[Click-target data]

☆ ☆ ☆ ☆ ☆

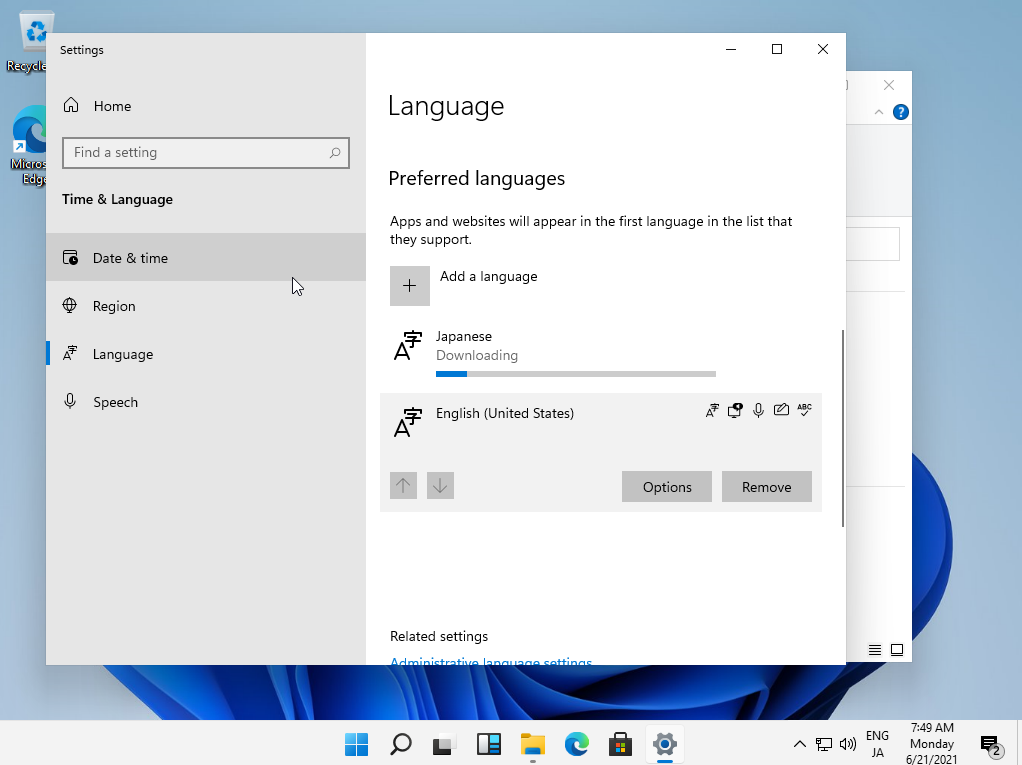Move English language down with the arrow
The width and height of the screenshot is (1022, 765).
click(440, 487)
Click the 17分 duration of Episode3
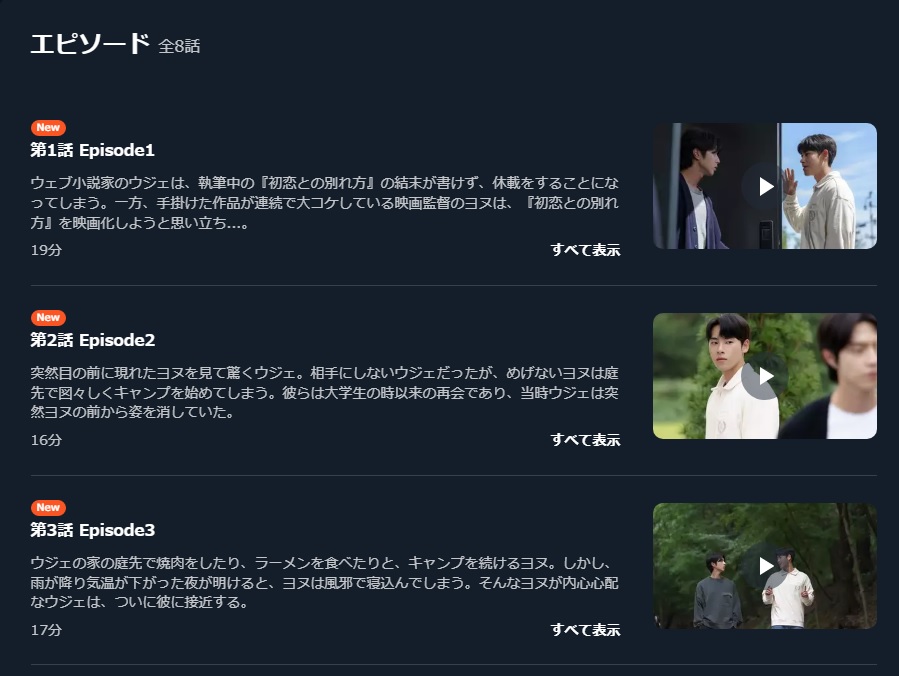Viewport: 899px width, 676px height. (x=46, y=630)
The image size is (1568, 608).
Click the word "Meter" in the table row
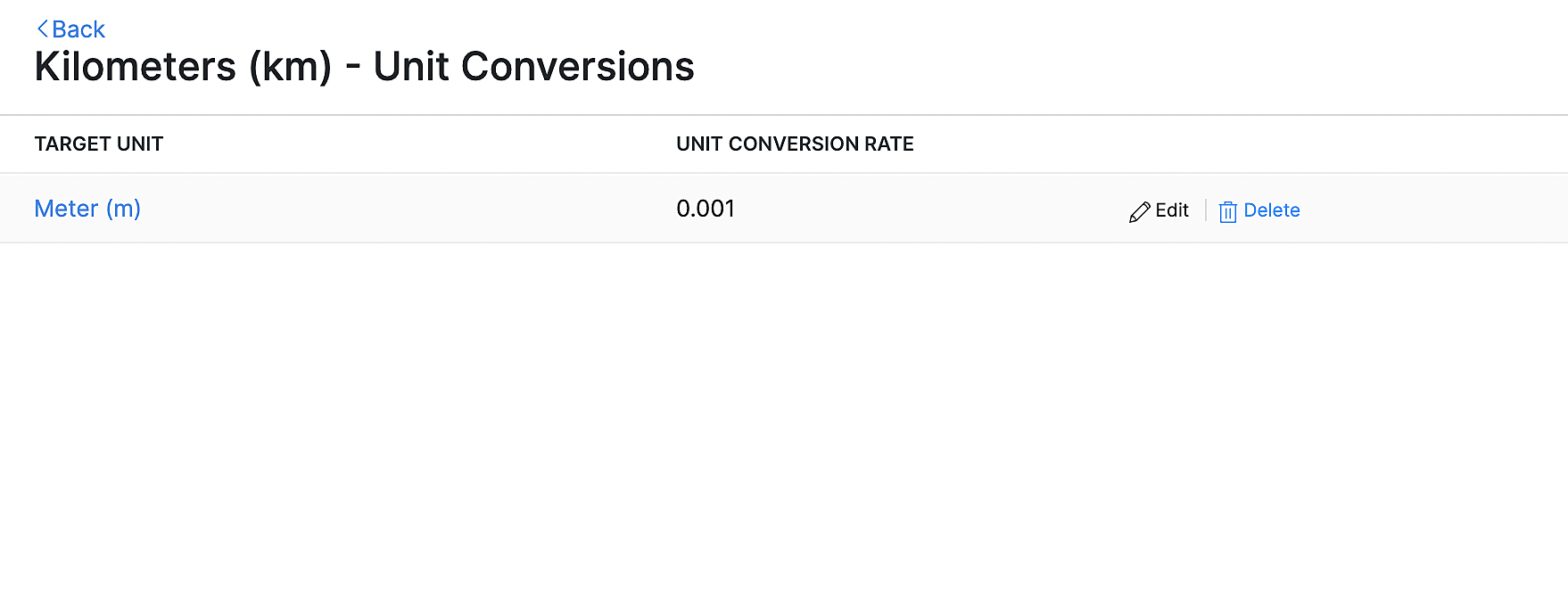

☆ ☆ ☆ ☆ ☆

Your task:
Can you transcribe every line of the items above word for word, leaving the pictures out?

Final answer:
Move English language down with the arrow
The width and height of the screenshot is (1022, 765).
click(440, 487)
Click the 17分 duration of Episode3
Viewport: 899px width, 676px height. (x=46, y=630)
The image size is (1568, 608).
Click the word "Meter" in the table row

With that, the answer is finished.